Pour sa troisième édition, le Mozaik Festival, organisé par L’Os à Moelle, a ouvert ses portes ce jeudi 11 juin à partir de 17h00. Concerts, humour, kids, guinguette, théâtre de rue, le pari reste le même : faire dialoguer les disciplines et rassembler les générations. Plus de 30 spectacles, dont la moitié en accès gratuit, pour que « la culture se vive pleinement dans toute sa richesse et sa diversité ».
Né il y a 3 ans, le Mozaik s’est imposé comme le laboratoire pluridisciplinaire culturel de Schaerbeek. Chaque événement constitue une pièce de mosaïque qui s’emboîte pour former une œuvre culturelle.. L’humour, le burlesque, la musique, les spectacles pour enfants et de rue s’y côtoient sans hiérarchie, avec une ligne claire qui est d’ être accessible, festif et inclusif.
On connait désormais la recette Mozaik : pas de tête d’affiche écrasante, mais une programmation variée et audacieuse qui mise sur la découverte.
Commençons par le premier spectacle du jour dans le cabaret, Sarah Grosjean
Forte du succès de Glam, lose & gaspacho, Sarah Grosjean revenait avec Calmos, son nouveau seule en scène intime, absurde et décalé. Le festival annonçait les premières dates de rodage, et ça se ressent un peu car le texte est encore en train de se patiner.

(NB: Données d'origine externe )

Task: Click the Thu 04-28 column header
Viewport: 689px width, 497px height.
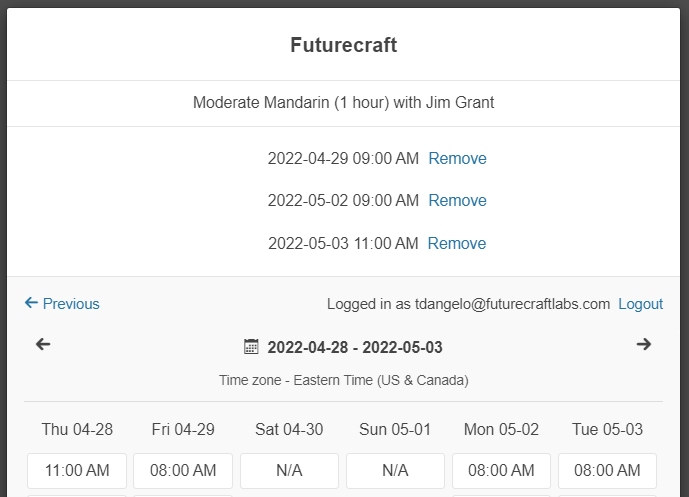Action: tap(77, 429)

Grosjean excelle quand elle creuse ses propres fêlures. Calmos démarre très fort et elle raconte l’injonction à « se calmer » avec une précision chirurgicale, passant du stand-up frontal à des ruptures poétiques quasi-lunaires. L’absurde n’est jamais gratuit, il sert à dégonfler les petites violences sociales. Quand elle parle charge mentale, rapport au corps, amour qui foire, la salle rit, puis se tait, puis rit encore.
Le rodage se sent malgré tout dans les transitions : deux – trois vannes tombent un peu à plat, non pas qu’elles soient mauvaises, mais le rythme n’est pas encore totalement calé. Sarah le sait, en joue, et transforme les moments plus difficiles en méta – blagues. Un pari risqué mais honnête.

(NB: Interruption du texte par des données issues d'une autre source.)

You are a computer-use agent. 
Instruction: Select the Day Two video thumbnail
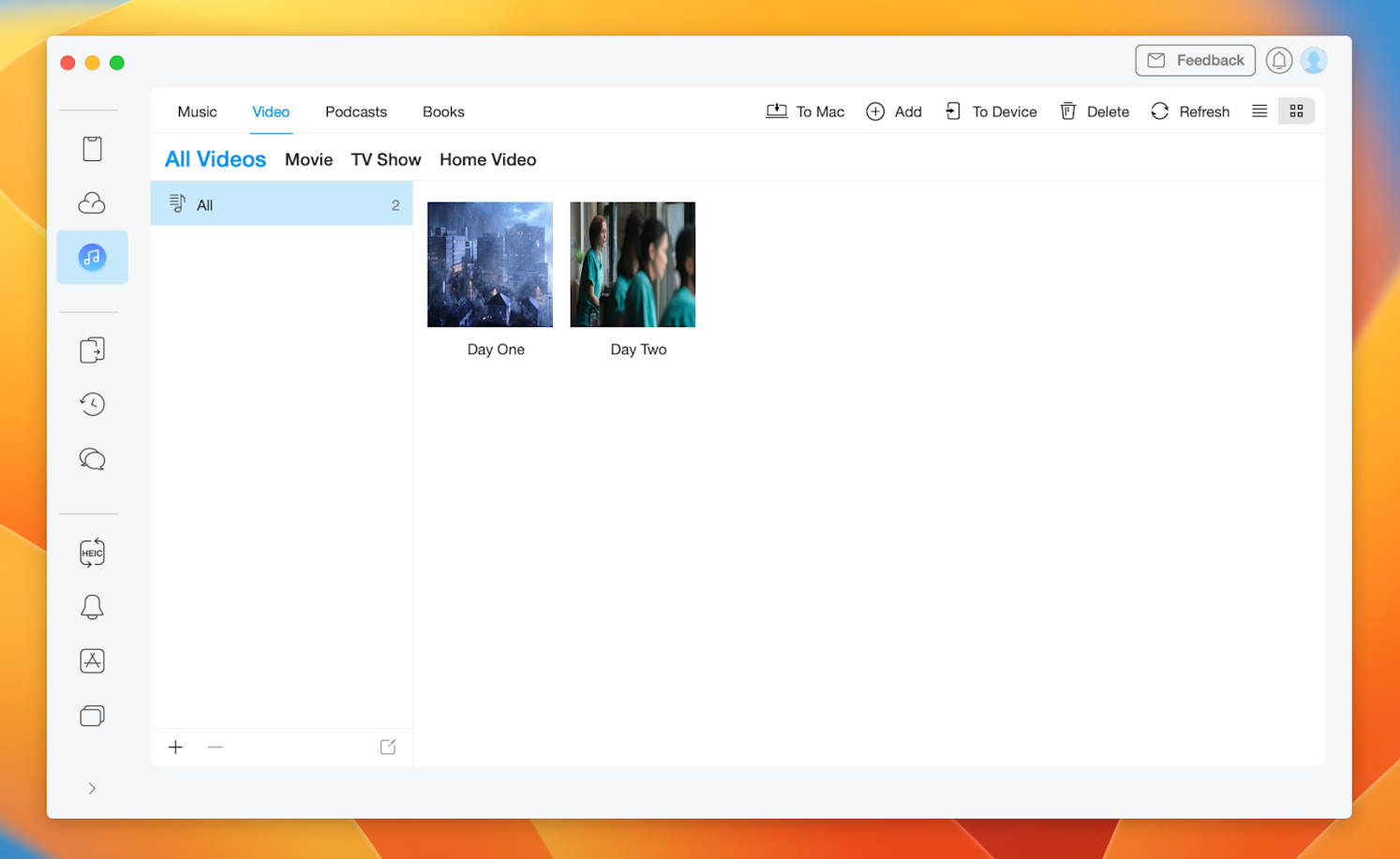pos(633,265)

Calmos n’est pas encore le spectacle définitif, mais c’est déjà un portrait cruel et tendre de nos nerfs à vif.
On reviendra quand ce sera totalement chaud et abouti, car le potentiel est énorme.
À 21h, changement de plateau. Lili MirezMoi, « patronne » du Sassy Cabaret, débarque avec sa troupe.
« Un show divertissant, impertinent, politique, drôle, surprenant et inclusif ». Promesse tenue.

Lili, c’est 12 ans de cabaret queer à Bruxelles. Effeuilleuse, MC, danseuse, Drag-King , elle se joue des catégories et des carcans .

Sur scène, ça donne un enchaînement millimétré de numéros avec Evita de Mee en stage kitten implacable, Chanelle De Mai une effeuilleuse burlesque au déhanché endiablé, Mado Laforge une pole danseuse qui suspend le temps, Vicomte Harbourg venu tout spécialement de Paris et Johnny K’Hermes Drag King de son état. Des artistes qui font fondre la salle et monter l’ambiance.
Mais le Sassy n’est pas qu’une revue de numéros. C’est politique parce que c’est joyeux, et Lili prend plaisir à bousculer les certitudes, questionner le genre, les classes et la notion de race, et à créer le désir là où on ne l’attend pas. Entre deux paillettes, elle balance des vannes, égratigne les politiques, défend ses convictions. Le public rit, acclame, et repartira avec plus que des étoiles dans les yeux.

Scéno simple, lumière chaude, proximité totale, le cabaret rappelle que le queer est né dans les caves et dans les bars, pas dans les Zénith.
Après une première partie épatante où les artistes défendaient leur numéros habituels, la deuxième partie du spectacle après l’entracte fut totalement improvisée, le public ayant tiré au sort les critères précis sur base desquels les artistes se devaient d’improviser chacun un numéro inédit.

Et dans l’ensemble l’exercice fut hautement réussi. Un challenge bien sympa qui a tenu toutes ses promesses et nous a réservé quelques bons moments étonnants et éphémères.
Le Mozaik 2026 a donc démarré sans fausse note, excepté une météo pluvieuse rendant les activités en extérieur moins attractives, mais ça c’est toujours une loterie.

En programmant Sarah Grosjean en rodage et le Sassy en étendard, le festival affirme son ADN qui est de soutenir la création en train de se construire, et de donner la scène à celles et ceux qui déplacent les lignes.
Si le reste du week-end tient encore ce niveau d’exigence et de fête, le Mozaik confirme qu’il est bien plus qu’une guinguette culturelle, c’est un des rendez-vous les plus malins du mois de juin à Bruxelles.